## Page text
Start
I don't know why, but it was, and it really spoke to me. So I've been carrying it for 35 years. I haven't read it yet. So if I read it again, then I'll have to read it twice. No, you'll get all the information you need here. But I just want to say it echoes Carol's talk yesterday about Kyogen's Man Up a Tree, where it tells a story about Kyogen, who was very intellectual, very well studied. He had all these texts memorized, and his teacher asked him a question, Isan asked him a question, that were not in his books. And he couldn't answer it, and he went away discouraged.

[06:00]

And that's kind of what happens in this story. He went away discouraged, and then he woke up, but not right away. So let me read you the case again. who was the teacher, and his student, Qin Yuan, went to a house to make a condolence call. And Qin Yuan hit the coffin and asked his teacher, and this is like in the middle of You know, it's like everybody's there. All the relatives are there. And so he hits the coffin and asks this teacher, alive or dead? And Dawu says, I won't say alive and I won't say dead.
End
## Given information
Start
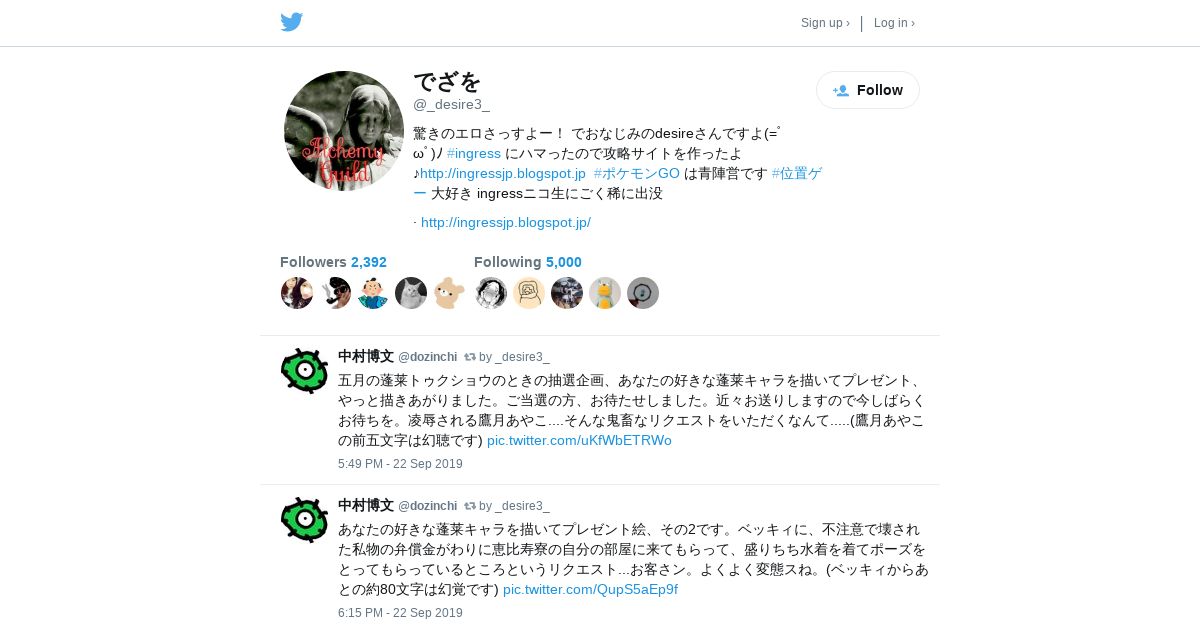
Task: Open the first follower avatar
Action: (297, 293)
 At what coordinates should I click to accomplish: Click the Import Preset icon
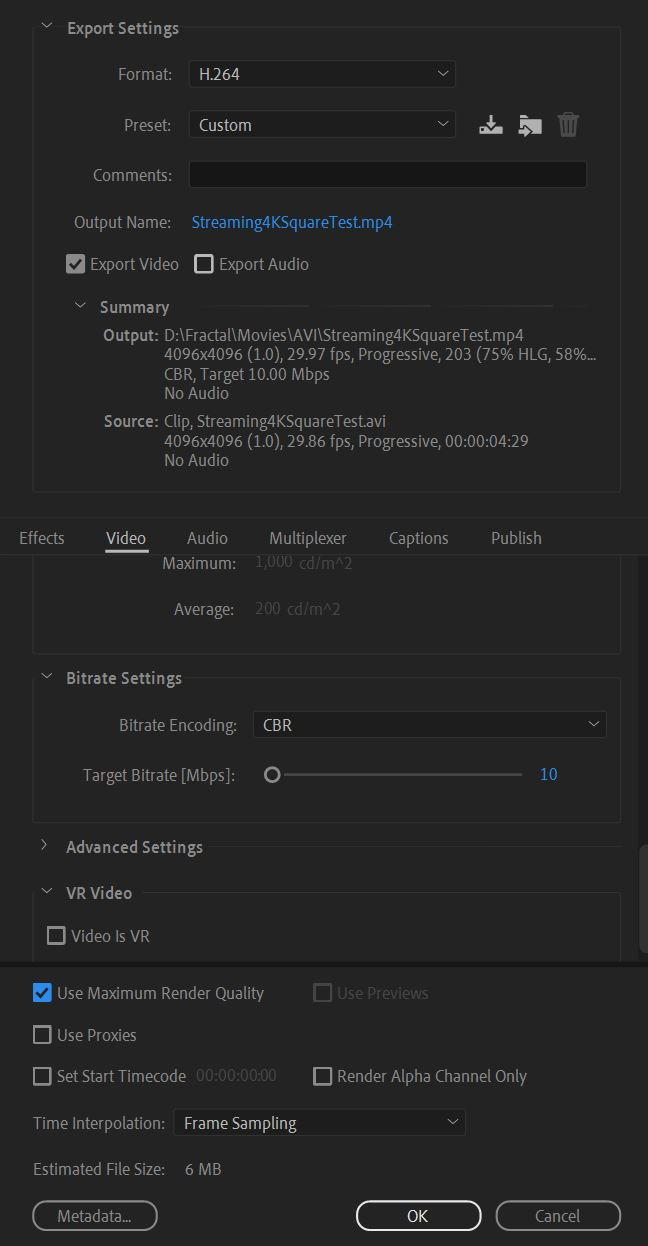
End
## Exercise set
1 – Can you print the passage of the Zen talk transcript that begins at the words "I don't know" and stops after "went away discouraged."?
2 – Could you carry on the Zen talk transcript from its final sentence?

## Answers
1 –
I don't know why, but it was, and it really spoke to me. So I've been carrying it for 35 years. I haven't read it yet. So if I read it again, then I'll have to read it twice. No, you'll get all the information you need here. But I just want to say it echoes Carol's talk yesterday about Kyogen's Man Up a Tree, where it tells a story about Kyogen, who was very intellectual, very well studied. He had all these texts memorized, and his teacher asked him a question, Isan asked him a question, that were not in his books. And he couldn't answer it, and he went away discouraged.

2 –
[07:04]

And Yuwan said, why won't you say? And Qin Yuan says, why won't you say? And Da Wu says, I won't say. They left it, they did their funeral, you know, they did their chanting and so on. And then they were returning to the temple. So Da Wu had taken Qin Yuan along to assist him. And some of us have had this experience. I have, you know, been asked by my teacher to assist him at a funeral or at a cremation ceremony. Really powerful. The first time, just like, oh, there's the body in an open coffin. And, okay, I'm assisting. And that was some of the really most powerful teaching that I've received from Sojourn is just assisting him in those circumstances.

[08:17]

But I didn't do what happened here. So halfway back as they were returning, Chinyuan said, tell me right away, teacher. And if you don't tell me, I'll hit you. Da Wu said, you can hit me, but I'm not going to say. And Chen Yuan hit him. This is, you know, it's a nice story, but if you actually think of what was going on there, that's pretty intense. It was an urgent question for Chen Yuan. So Da Wu then advised Qin Yuan that, you know, you should probably go away and leave this monastery. Because when the other monks find out that you hit me, they're going to beat the crap out of you.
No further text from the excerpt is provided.